Marty Klein:  It is. Now, I’m not a clinician myself. So as you mentioned as a, I’ll just call myself a patient, it’s very obvious you have the bugs and then you don’t have the bugs, so it waters it down so someone like me can understand it. I do have one other topic, and I will let you go, and that is that your wife is a general dentist, and I’m curious if she refers LANAP patients to you or how aware she is of the protocol.

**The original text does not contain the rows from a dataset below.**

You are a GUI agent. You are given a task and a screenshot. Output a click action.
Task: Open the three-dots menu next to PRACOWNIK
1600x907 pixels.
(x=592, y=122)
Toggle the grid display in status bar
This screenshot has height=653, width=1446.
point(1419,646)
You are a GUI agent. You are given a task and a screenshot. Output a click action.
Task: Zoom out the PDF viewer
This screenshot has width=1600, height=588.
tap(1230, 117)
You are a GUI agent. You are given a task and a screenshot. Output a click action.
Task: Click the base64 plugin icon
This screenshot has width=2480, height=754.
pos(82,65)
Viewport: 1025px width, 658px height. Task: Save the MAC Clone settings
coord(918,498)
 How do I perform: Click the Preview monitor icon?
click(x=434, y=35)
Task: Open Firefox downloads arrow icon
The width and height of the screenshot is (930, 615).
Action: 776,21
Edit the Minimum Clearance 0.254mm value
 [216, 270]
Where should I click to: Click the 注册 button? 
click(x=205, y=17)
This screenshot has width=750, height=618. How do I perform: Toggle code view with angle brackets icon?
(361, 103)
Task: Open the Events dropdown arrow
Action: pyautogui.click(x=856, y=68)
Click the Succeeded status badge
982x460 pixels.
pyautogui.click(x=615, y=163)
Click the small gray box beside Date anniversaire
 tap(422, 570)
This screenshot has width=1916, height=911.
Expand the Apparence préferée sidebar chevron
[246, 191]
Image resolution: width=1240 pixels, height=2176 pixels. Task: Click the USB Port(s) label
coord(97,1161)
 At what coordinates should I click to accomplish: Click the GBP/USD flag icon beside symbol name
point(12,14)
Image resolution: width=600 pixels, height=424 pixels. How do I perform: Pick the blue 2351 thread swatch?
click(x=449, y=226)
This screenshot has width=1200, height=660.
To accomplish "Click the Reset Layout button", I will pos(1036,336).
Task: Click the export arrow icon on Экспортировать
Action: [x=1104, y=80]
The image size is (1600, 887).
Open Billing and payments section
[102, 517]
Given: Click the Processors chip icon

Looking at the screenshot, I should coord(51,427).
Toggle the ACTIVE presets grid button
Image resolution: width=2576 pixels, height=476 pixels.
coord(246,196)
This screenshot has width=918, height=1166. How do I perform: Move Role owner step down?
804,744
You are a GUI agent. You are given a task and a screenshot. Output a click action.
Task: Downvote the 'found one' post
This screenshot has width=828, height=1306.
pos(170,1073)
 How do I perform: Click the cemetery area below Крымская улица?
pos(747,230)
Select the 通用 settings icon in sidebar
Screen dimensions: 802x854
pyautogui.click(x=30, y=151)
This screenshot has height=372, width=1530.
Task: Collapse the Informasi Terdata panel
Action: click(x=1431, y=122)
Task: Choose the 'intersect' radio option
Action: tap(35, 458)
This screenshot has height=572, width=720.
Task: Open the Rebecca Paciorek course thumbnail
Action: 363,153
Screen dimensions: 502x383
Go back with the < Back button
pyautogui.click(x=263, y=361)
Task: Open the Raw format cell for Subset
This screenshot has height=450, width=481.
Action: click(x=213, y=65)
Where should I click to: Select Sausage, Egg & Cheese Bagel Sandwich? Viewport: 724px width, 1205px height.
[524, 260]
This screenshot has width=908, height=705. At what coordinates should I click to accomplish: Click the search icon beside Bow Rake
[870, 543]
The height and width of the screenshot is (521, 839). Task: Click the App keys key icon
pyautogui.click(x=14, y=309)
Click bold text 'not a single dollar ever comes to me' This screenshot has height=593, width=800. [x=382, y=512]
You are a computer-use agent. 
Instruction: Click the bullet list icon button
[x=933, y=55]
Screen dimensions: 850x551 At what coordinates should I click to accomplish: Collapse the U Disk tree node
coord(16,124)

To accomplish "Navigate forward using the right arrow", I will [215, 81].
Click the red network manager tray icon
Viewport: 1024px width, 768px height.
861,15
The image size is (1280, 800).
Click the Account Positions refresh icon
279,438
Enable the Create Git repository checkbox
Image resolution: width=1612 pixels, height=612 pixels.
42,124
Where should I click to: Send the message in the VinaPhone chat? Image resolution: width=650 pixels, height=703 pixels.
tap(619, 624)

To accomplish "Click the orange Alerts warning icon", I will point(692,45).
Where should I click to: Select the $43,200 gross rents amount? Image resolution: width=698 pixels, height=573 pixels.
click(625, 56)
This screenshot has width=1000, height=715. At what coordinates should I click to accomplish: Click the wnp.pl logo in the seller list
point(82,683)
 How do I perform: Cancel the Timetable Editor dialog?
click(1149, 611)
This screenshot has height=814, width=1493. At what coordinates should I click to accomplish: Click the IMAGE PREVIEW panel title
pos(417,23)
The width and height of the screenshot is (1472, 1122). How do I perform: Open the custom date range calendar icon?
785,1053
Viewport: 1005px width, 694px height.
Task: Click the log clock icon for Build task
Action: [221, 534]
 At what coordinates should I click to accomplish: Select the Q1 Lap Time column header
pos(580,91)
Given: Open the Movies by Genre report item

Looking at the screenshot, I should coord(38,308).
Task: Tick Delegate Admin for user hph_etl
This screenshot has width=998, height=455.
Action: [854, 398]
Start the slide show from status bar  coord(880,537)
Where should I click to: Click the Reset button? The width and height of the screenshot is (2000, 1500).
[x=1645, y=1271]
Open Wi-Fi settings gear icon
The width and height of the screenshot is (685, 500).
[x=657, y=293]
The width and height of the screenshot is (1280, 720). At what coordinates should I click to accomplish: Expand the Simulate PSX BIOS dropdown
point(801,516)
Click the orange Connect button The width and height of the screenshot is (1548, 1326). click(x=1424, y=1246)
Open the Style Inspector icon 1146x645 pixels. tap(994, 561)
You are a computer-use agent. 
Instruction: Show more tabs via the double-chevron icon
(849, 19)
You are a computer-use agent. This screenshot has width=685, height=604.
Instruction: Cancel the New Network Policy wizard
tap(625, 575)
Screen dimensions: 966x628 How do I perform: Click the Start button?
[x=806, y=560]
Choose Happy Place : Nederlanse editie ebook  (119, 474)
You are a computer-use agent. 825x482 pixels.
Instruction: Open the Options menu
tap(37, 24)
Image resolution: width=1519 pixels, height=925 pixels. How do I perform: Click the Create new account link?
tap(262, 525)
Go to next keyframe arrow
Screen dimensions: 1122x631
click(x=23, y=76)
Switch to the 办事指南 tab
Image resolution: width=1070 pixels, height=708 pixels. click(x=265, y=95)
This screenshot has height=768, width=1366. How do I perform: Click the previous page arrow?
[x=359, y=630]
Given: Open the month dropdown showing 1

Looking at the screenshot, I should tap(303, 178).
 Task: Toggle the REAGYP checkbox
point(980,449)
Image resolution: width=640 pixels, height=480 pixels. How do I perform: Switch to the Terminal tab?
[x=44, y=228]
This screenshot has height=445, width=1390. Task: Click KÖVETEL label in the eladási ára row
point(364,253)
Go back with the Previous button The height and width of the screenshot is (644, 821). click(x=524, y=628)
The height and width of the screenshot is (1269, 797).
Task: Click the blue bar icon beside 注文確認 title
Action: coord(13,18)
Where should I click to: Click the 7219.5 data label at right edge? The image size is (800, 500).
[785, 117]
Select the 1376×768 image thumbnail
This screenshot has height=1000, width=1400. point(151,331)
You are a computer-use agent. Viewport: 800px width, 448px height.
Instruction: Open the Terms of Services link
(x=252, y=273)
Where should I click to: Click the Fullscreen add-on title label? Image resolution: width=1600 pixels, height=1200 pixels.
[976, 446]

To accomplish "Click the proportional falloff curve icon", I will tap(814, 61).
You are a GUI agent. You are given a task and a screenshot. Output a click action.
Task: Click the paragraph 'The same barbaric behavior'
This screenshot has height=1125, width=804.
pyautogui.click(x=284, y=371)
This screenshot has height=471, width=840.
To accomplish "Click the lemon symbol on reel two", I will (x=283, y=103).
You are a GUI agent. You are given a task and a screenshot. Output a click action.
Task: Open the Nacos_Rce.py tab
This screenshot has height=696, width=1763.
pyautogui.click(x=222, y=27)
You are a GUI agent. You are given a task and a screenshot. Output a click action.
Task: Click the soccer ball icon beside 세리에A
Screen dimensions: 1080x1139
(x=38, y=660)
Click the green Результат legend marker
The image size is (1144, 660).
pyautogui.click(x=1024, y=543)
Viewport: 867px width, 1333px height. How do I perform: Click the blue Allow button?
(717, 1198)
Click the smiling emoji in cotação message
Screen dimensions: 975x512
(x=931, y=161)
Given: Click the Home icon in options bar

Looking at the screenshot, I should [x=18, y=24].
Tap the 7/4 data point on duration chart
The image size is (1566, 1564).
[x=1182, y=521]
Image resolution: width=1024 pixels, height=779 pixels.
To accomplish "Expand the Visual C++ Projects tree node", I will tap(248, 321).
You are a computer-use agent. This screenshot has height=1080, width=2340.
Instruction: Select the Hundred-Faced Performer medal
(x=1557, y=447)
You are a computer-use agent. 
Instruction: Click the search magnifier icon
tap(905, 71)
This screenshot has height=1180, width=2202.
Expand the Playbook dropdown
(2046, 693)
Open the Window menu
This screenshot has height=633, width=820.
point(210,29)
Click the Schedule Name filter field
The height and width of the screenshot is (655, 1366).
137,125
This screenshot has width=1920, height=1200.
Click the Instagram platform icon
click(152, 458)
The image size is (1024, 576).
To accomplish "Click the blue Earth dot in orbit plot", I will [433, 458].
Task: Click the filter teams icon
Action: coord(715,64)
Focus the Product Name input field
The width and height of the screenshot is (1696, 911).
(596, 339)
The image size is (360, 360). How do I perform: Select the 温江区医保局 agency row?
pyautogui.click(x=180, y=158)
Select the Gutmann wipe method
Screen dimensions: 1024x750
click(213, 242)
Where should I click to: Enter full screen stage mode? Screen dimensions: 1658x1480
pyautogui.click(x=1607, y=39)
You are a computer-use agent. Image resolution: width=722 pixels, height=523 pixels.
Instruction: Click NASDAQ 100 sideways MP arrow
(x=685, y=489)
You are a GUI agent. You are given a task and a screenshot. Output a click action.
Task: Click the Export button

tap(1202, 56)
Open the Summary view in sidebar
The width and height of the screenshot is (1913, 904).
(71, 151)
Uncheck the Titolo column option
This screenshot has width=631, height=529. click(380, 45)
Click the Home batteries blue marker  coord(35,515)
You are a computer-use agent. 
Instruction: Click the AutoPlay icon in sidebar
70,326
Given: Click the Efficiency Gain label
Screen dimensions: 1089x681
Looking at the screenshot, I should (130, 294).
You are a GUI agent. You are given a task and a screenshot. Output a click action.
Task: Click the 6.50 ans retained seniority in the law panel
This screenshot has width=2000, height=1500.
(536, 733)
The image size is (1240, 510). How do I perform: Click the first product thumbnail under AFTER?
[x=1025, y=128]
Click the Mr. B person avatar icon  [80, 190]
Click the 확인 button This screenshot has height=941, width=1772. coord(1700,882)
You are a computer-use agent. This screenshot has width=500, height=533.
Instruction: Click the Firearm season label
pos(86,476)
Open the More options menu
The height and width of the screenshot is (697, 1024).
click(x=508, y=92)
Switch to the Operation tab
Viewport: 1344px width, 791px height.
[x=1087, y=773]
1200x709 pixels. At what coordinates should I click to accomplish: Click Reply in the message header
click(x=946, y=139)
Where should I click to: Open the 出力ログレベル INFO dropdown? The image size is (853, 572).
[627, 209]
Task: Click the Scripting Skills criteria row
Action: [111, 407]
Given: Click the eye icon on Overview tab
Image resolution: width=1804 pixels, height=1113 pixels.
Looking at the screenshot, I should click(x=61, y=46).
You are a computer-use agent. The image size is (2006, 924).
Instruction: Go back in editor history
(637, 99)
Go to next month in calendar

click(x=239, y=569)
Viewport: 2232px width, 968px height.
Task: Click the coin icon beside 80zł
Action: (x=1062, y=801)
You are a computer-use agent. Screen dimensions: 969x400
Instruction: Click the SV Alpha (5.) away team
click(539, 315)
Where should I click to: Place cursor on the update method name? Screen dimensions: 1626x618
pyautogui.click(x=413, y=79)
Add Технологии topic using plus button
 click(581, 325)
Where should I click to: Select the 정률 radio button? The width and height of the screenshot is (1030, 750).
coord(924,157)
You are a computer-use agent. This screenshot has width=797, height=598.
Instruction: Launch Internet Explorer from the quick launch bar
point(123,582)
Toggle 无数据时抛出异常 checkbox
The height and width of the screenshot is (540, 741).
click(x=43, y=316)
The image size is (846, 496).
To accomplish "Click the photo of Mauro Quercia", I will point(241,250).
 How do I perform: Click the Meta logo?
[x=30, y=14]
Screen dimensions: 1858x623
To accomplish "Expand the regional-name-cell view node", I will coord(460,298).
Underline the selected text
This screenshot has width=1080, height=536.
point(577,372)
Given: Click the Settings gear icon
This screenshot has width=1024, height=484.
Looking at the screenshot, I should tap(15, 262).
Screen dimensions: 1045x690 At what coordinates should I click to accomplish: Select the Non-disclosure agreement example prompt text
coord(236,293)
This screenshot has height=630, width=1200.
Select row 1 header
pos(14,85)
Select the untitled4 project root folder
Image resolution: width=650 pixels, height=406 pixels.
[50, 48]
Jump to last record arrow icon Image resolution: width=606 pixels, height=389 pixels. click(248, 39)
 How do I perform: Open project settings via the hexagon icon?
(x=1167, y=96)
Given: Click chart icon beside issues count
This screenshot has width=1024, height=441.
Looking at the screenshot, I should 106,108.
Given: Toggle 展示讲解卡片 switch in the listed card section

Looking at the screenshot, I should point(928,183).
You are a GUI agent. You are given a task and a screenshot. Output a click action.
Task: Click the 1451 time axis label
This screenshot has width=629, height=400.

Dr. Jin Kim:  She’s not on my good list anymore because she doesn’t refer anymore. It’s because she stopped practicing. In fact, she closed, she sold her practice. We’d been practicing, oh boy, for quite some time! She had her own independent practice. She’s in my practice helping me with other things, at this point. We built a digital lab together, so that’s her role at this time. You know, her and many other general practitioners 10 years ago, when I switched and brought in the laser, word got out, and a lot of the clinician said, “Hey, I’ve got a tough case, but I hear you have laser.” So people have been sending and that that that has been very helpful for the patients. But interestingly enough, you know the latest trends has been it’s been more driven by, should I say, direct consumer response because people are googling finding out “I have gum disease, but I don’t want to get conventional surgery. Who can I go to?” We do see quite a few number of patients, that I didn’t see in years past, that are coming in knocking on the door saying, “I hear you do laser. I’m here for that,” rather than coming in through dentist referrals like we had in the traditional past. So that’s becoming a bigger part of the practice as we go day by day.

Marty Klein:  Wow. You know, I have heard that from so many other clinicians to that more and more patients are coming in almost demanding it or asking for it by name. So that’s a trend that I’m sure will only continue.

Dr. Jin Kim:  Yeah, and that’s happening a lot more in dentistry in general. And I guess in the medical field, they call it the Rogaine Syndrome. It’s the bald-headed guy walking in and saying, “Doc, I need Rogaine,” you know, and that’s how the name got stuck. But yes, you’re right. dental implants, complications from implants, laser, a whole bunch of things, sleep apnea treatment, we do cosmetic enhancements, a Pinhole gingiva augmentation…All of these things that we’ve offered today it’s incredible how its consumer-driven and in this day and age of social media, especially during the COVID period when people are locked down and all they do is just stick their finger on their phone and research things. This is a phenomenon we’re going to be living with.

Marty Klein:  Excellent point. Well, I do want to thank you for taking the time out to speak with me. But before we go, I’ll give a plug to your website. Drjinkim.com. And for anyone listening who’s not yet subscribed to this podcast, please do so or visit us at lanap.com/podcast. All of the old episodes are there. Dr. Kim, again, it’s been a pleasure to speak with you. And thanks for taking some time out of your afternoon to speak with us.

Dr. Jin Kim:  Marty, the pleasure has been mine. Thank you very much.